Cooking curriculum for youth
Looking for a hands-on way to teach youth about cooking? Consider cooking curriculums that engage youth in learning and raise their excitement in food and nutrition.
“Junior Iron Chef” and other cooking shows have become popular with youth over the past few years. Parents or adults might be wondering how we can teach youth about cooking in a fun and engaging way. Let’s explore two different curriculums that are designed for youth to learn and get excited about cooking.
The first curriculum is 4-H Cooking 101, 201, 301 and 401 from the National 4-H Council. This 4-H Cooking series teaches youth about food preparation, food and kitchen safety, food science, meal planning and nutrition. Each manual builds on the skills learned in the previous level, and members complete project activities for each level. All project recipes have been tested by University of Illinois Extension Nutrition and Wellness educators. National 4-H also offers a pin to purchase and give youth that have completed this series. The curriculum comes with a Cooking Helper’s Guide and can be purchased in pieces or together as a kit.

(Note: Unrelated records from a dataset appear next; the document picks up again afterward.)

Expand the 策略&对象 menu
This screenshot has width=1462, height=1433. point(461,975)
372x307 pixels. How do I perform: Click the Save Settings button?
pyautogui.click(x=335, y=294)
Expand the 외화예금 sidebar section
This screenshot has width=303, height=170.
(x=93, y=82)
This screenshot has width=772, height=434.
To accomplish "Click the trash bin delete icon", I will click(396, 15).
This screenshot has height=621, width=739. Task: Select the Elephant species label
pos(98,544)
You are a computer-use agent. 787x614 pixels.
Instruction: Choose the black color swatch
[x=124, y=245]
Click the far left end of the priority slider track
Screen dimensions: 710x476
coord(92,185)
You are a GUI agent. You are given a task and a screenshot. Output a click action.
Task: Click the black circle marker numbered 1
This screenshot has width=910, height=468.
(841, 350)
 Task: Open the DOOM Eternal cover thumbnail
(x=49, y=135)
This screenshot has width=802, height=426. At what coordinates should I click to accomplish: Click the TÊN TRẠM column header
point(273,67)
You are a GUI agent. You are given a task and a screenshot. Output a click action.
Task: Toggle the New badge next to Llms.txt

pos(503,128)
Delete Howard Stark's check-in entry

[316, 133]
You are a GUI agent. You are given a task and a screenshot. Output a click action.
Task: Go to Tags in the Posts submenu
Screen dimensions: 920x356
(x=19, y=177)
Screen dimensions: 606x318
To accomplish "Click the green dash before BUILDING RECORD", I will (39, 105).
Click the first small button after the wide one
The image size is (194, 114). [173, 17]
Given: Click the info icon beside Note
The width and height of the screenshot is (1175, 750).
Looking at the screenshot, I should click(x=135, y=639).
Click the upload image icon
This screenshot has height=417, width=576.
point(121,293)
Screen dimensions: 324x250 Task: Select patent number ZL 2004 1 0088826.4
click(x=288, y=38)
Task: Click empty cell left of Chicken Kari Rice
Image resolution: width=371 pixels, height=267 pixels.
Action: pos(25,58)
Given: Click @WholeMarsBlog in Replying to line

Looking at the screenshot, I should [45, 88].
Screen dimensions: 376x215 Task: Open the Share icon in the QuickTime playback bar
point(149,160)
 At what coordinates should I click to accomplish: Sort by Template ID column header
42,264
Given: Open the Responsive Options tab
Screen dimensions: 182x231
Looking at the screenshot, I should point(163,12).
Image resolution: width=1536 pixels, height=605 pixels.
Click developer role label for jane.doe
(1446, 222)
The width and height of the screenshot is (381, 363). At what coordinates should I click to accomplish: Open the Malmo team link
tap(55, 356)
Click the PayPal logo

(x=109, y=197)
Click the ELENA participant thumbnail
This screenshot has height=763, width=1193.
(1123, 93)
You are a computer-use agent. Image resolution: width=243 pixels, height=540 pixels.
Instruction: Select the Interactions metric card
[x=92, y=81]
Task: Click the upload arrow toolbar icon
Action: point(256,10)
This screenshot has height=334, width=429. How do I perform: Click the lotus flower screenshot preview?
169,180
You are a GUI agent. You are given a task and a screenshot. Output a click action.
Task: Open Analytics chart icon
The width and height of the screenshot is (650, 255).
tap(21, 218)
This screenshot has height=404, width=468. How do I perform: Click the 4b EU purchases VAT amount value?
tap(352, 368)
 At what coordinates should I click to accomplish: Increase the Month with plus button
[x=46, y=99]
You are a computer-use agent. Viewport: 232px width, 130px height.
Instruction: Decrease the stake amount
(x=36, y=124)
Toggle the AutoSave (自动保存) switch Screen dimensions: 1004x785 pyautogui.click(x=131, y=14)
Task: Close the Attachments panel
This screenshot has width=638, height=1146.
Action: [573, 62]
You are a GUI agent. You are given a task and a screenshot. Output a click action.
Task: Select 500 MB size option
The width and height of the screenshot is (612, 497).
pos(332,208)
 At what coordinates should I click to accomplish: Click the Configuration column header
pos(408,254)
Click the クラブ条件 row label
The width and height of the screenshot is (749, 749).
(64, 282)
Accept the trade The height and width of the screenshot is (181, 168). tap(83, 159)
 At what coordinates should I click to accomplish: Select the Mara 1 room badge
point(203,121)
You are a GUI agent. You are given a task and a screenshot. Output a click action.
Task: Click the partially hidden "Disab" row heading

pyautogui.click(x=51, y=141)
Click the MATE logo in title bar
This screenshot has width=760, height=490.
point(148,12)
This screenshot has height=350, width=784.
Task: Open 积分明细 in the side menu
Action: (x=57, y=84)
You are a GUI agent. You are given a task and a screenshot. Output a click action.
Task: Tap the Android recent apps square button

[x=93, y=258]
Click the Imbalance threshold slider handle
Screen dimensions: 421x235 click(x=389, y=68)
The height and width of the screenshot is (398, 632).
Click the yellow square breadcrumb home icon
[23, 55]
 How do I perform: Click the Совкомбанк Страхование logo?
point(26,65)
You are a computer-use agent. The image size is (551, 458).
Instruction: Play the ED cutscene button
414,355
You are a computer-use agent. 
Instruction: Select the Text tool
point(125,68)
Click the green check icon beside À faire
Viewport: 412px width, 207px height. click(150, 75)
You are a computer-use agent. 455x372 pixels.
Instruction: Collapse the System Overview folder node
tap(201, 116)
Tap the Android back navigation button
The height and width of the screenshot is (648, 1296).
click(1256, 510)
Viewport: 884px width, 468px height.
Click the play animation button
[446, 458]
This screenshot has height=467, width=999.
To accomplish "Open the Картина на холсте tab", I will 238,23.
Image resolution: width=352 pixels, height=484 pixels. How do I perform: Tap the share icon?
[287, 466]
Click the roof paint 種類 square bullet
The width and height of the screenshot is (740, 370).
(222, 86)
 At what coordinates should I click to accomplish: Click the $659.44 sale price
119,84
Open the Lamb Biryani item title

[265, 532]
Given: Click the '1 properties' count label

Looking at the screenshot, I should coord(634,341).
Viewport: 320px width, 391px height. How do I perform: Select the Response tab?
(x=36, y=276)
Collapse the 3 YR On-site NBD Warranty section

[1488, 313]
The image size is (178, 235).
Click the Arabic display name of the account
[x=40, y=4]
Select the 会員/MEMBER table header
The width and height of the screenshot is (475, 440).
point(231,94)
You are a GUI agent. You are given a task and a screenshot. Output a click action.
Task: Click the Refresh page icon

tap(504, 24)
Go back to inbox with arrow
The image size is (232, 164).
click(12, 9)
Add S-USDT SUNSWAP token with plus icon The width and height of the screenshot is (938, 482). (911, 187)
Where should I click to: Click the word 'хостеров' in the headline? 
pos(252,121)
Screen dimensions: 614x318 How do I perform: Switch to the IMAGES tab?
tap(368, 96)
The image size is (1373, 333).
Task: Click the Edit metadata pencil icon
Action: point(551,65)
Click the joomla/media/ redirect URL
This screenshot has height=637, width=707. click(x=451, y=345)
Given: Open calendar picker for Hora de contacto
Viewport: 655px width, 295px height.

The next curriculum is Cooking Matters for Teens and Kids. The Cooking Matters curriculum comes from a national initiative called No Kid Hungry, where they have developed a set of experiences and curriculums that are designed to help families, parents and youth about cooking and stretching their food dollars.
Each six-week Cooking Matters course teaches kids, families and parents important lessons about self-sufficiency in the kitchen. Participants practice fundamental lessons including knife skills, reading ingredient labels, cutting up a whole chicken and making a healthy meal for a family of four on a $10 budget. In most classes, adults and teens take home a bag of groceries so they can practice the recipe taught that day.
Michigan State University Extension staff is trained to teach these classes in communities in Michigan. If you are interested in getting involved in a Cooking Matters class in your area or learning more about 4-H and healthy living programs, contact your local MSU Extension office.
Did you find this article useful?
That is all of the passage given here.